Trecho fornecido:
Enfim, a violência, os excessos de timidez, a vaidade, a eternidade, o medo da morte, tudo isso sempre existiu entre nós e viver com tudo isso a volta e dentro é a tal condição humana. Resistir ao excesso de acomodação é uma tarefa que exige esforço e atenção redobrada. Resistir ao hábito e perceber aquilo que você está fazendo da sua vida é estar vivo. Apenas por querer entender, mesmo não entendendo, descubro caminhos incríveis. Não estou aqui para entender nada, nem para querer ser eterna através de letras. Quando lemos uma história, somos os personagens e não se lembra do autor da escrita. Acreditar na eternidade é vaidade mas também é ingênuo, pois somos mais do que eternos quando não acreditamos em separação. Deixando que a privacidade seja nada mais do que uma criativa ilusão.
O professor e escritor Charles Kiefer afirma que "o blog é a objetivação de uma nova subjetividade."
Os historiadores Philippe Ariès e Georges Duby pesquisaram a origem do conceito de privacidade e encontraram, em dicionários de língua francesa do século XIX — momento em que a vida privada adquiria todo o vigor — o verbo privar, significando domesticar, domar.

Tarefa 1:
No trecho sobre privacidade, qual era o sentido do verbo privar nos dicionários de língua francesa do século XIX?

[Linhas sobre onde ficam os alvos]
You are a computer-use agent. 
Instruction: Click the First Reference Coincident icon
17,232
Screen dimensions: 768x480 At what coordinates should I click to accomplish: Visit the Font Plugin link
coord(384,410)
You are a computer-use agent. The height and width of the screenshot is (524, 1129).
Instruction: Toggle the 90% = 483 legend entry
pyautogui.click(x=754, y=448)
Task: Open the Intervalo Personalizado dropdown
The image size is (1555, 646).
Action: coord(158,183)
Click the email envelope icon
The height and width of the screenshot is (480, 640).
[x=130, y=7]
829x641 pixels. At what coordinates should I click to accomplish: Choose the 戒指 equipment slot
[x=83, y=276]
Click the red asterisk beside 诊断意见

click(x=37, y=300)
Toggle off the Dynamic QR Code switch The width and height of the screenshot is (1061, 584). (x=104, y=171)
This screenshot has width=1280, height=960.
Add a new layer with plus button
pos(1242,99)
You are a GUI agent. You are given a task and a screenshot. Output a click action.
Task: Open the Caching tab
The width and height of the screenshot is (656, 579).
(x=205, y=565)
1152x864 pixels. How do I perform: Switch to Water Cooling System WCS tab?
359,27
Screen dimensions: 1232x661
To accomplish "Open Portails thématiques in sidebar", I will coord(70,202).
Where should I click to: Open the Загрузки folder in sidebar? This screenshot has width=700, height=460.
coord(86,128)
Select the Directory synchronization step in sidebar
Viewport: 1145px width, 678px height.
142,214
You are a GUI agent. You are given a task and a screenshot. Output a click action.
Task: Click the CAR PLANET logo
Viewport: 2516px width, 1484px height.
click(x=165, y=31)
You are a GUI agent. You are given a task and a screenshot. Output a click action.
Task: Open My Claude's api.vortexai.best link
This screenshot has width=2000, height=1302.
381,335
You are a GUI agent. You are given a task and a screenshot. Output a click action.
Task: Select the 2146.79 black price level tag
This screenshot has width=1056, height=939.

Tarefa 2:
Reproduza, sem nenhuma alteração, as linhas dos registros que vão da linha com "You are a computer-use agent. The" até a linha com "[x=130, y=7]".

Resposta esperada 1:
Domesticar, domar.

Resposta esperada 2:
You are a computer-use agent. The height and width of the screenshot is (524, 1129).
Instruction: Toggle the 90% = 483 legend entry
pyautogui.click(x=754, y=448)
Task: Open the Intervalo Personalizado dropdown
The image size is (1555, 646).
Action: coord(158,183)
Click the email envelope icon
The height and width of the screenshot is (480, 640).
[x=130, y=7]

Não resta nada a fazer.